Time series collections lack context
– Time series collections are all the rage these days. In our effort to be DevOps-y, we stream logs to achieve observability
and perform analytics for insights. The problem is that this streaming data often lacks context for what is being measured. Often, the data being measured is changing. The simplest example is retail sales tied to seasons. You need context with your data. And SysAdmins know that measuring CPU by itself doesn’t have enough context—you need to collect additional metrics to tell the whole story.
All of the above can lead to the following:
– A single event is recorded and entered into your dataset twice.
– Fields that should contain values don’t.
– Information not entered correctly or not maintained.
– Typos, transpositions, variations in spelling, or formatting (say hello to my little friend Unicode!)
– Data entered in the wrong field.
By now you should understand that it is difficult, nay impossible, to determine if data is ever clean.
Methods to clean your dirty data
Here's a handful of techniques that you should consider when working with data. Remember, all data is dirty; you won't be able to make it perfect. Your focus should be making it "good enough" to pass along to the next person.
The first thing you should do when working with a dataset is to examine the data. Ask yourself, "Does this data make sense?
Then, before you do anything else, make a copy or backup of your data before you begin to make the smallest change
. I cannot stress this enough.
OK, so we've examined the data to see if it makes sense, and we have a copy. Here are a few data cleaning techniques.
Identify and remove duplicate data
– Tools such as Excel and PowerBI make this easy. Of course, you'll need to know if the data is duplicated, or two independent observations. For relational databases, we often use primary keys
as a way to enforce this uniqueness of records. But such constraints aren't available for every system that is logging data.
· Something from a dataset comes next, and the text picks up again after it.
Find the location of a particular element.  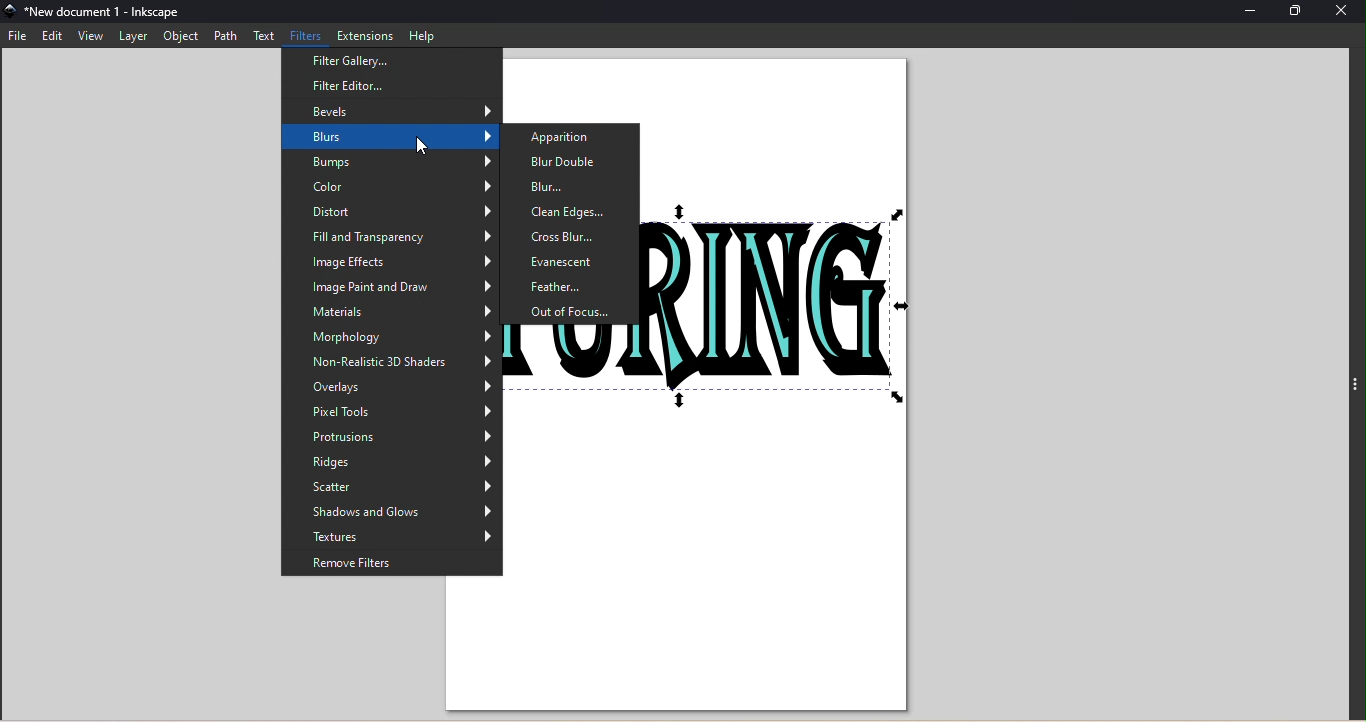

*New document 1 - Inkscape is located at coordinates (106, 12). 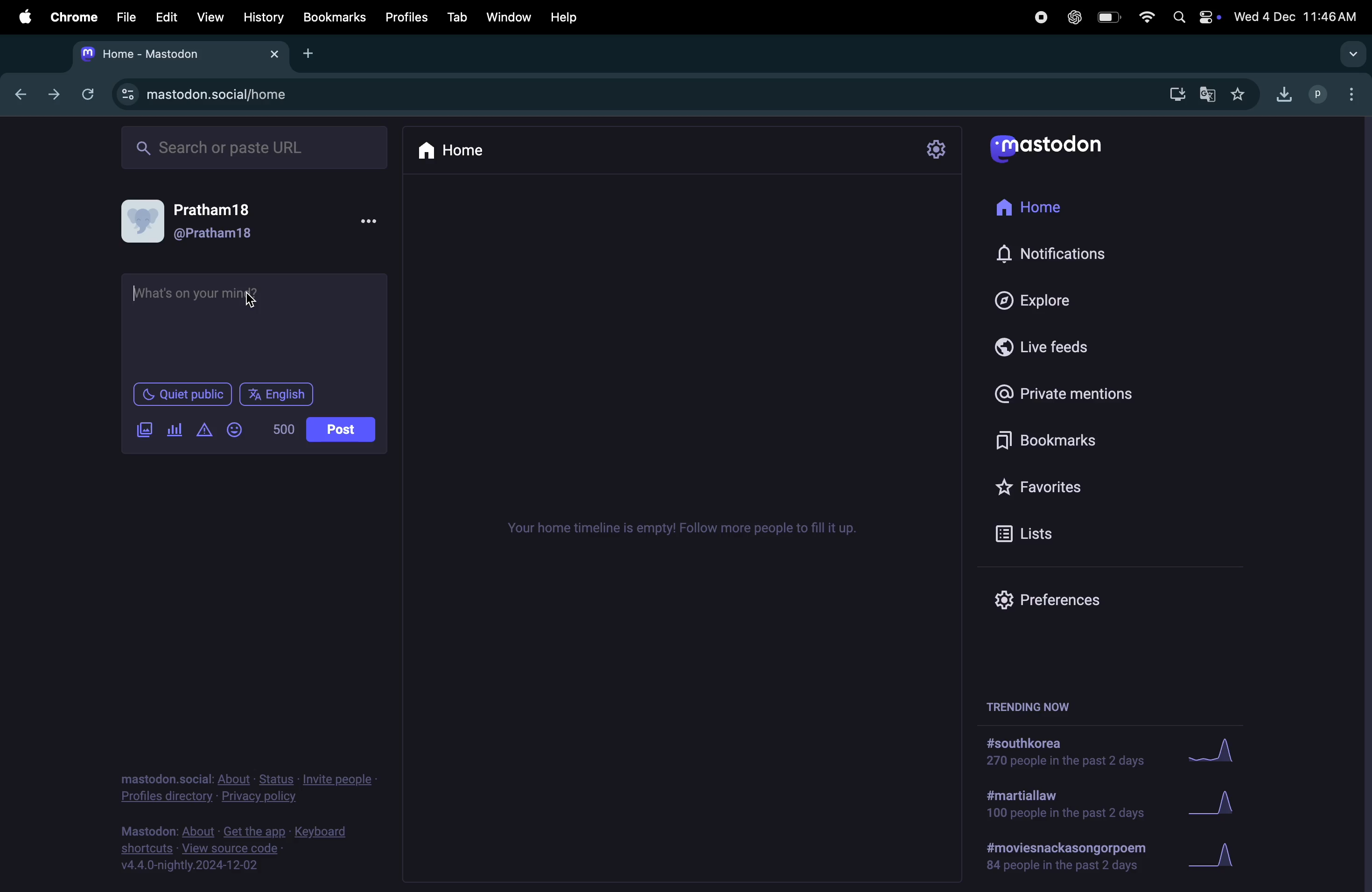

Remove data that doesn't fit
– Data entered that doesn't help you answer the question you are asking.
Identify and fix issues with spelling, etc.
– There are lots of ways to manipulate strings to help get your data formatted and looking pretty. For example, you could use the TRIM function to remove spaces from the text in a column, then sort the data and look for things like capitalization and spelling. There are also regional terms, like calling a sugary beverage "pop" or "soda."
– Set a standard for the data. If the data is a number, make sure it is a number. Often times you will see “three” instead of a 3, or a blank instead of a 0. If the data attribute is categorical, make sure the entries that apply for that category.
– But only when it makes sense to do so! If the outlier was due to poor collection, then it could be safe to remove. Hammond’s Law states
that “Ninety percent of the time, the next measurement will fall outside the 90% confidence interval.” Be mindful that outliers are innocent until proven guilty.
Fix missing data
– This gets... tricky. You have two options here. Either you remove the record, or you update the missing value. Yes, this is how we get faux null values. For categorical data, I suggest you set the data to the word “missing.” For numerical data, set the value to 0, or to the average of the field. I avoid using faux nulls for any data, unless it makes sense to note the absence of information collected. Your mileage may vary.
We all fall into the same trap: we never have time to do it right in the first place, but somehow think there will be time to fix it later.
When it comes to data, it’s a never-ending process of curating, consuming, and cleaning. And no matter how much you scrub that data, it will never be clean… but it can be good enough.
Life’s dirty. So is your data. Get used to it.